## STATED EXERCISE
Please show each line of the records below that contains the word "screenshot".

-- Begin --

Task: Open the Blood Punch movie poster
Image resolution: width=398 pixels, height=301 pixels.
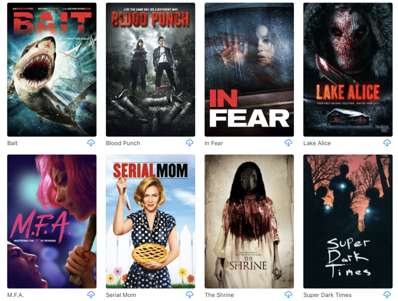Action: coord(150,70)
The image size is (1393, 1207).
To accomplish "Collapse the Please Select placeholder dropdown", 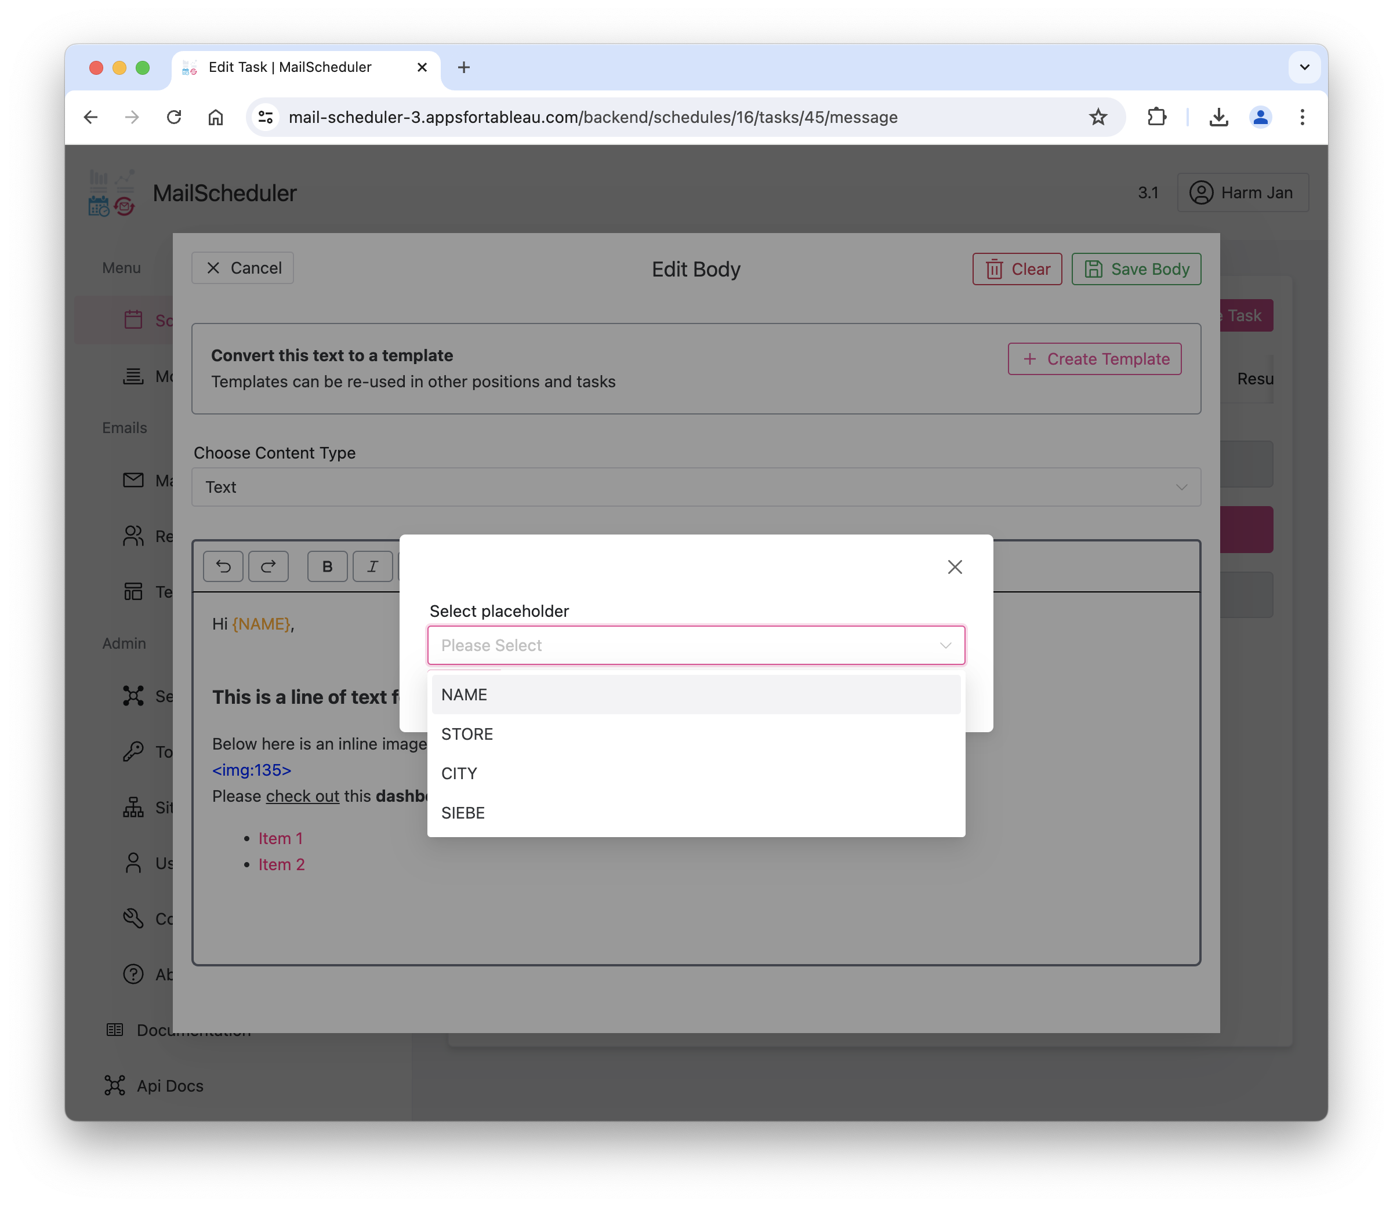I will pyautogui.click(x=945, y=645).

-- End --
-- Begin --

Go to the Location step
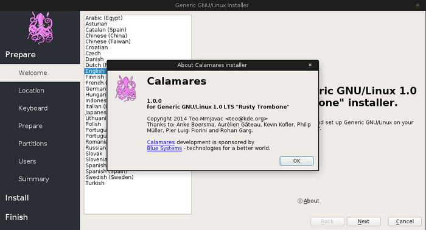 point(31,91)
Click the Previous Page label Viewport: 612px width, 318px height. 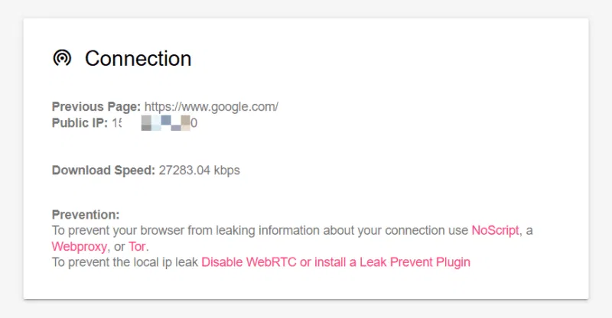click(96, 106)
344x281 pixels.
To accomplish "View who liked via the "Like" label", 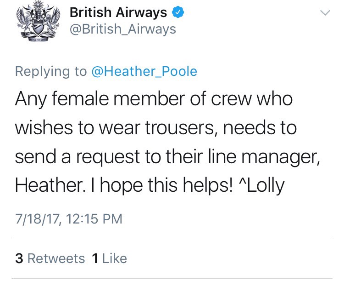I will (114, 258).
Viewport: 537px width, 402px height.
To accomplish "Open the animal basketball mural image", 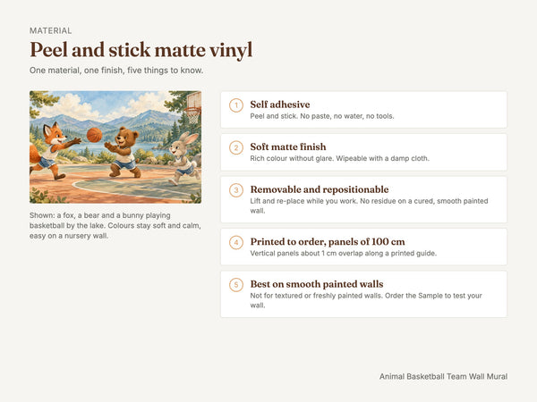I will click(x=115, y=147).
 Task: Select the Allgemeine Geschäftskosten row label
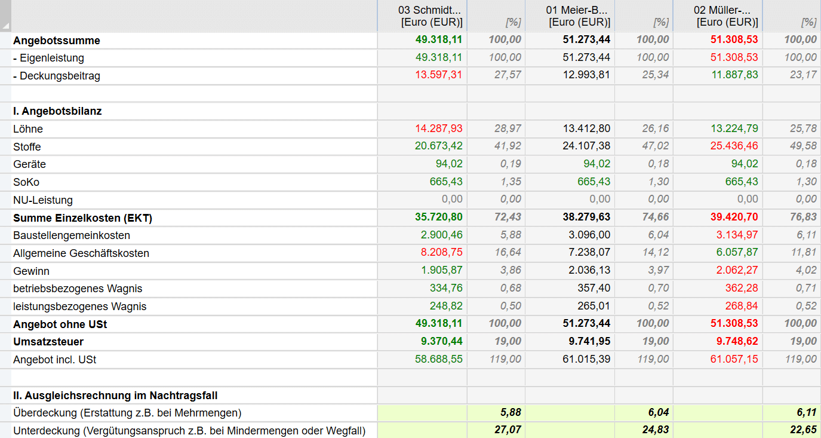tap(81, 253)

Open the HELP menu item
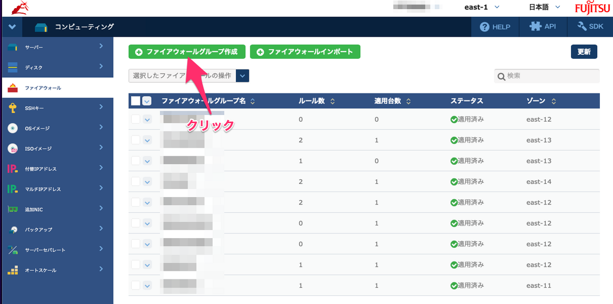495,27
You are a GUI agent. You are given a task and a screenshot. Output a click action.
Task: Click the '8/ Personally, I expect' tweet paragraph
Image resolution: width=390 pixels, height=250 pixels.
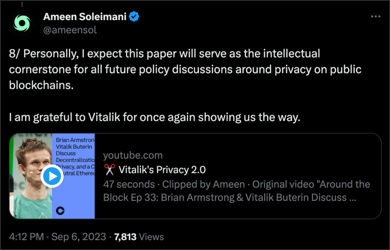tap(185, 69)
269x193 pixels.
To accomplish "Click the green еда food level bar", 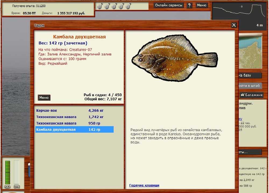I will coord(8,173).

-- End --
-- Begin --

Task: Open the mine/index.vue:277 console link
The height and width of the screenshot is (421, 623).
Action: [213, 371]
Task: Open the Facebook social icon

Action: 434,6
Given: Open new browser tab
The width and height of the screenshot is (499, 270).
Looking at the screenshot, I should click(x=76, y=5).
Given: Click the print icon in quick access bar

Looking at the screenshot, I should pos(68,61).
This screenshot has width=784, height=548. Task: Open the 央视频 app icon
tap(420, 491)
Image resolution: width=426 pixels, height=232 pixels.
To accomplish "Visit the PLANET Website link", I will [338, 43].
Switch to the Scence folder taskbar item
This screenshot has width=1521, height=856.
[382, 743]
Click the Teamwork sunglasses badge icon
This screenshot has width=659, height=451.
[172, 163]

-- End --

## EXERCISE RESPONSE
You are a GUI agent. You are given a task and a screenshot. Output a click action.
The height and width of the screenshot is (421, 623).
The width and height of the screenshot is (499, 270).
Looking at the screenshot, I should click(x=76, y=5).
Looking at the screenshot, I should pos(68,61).
This screenshot has width=784, height=548. Task: Open the 央视频 app icon
This screenshot has width=1521, height=856.
This screenshot has width=659, height=451.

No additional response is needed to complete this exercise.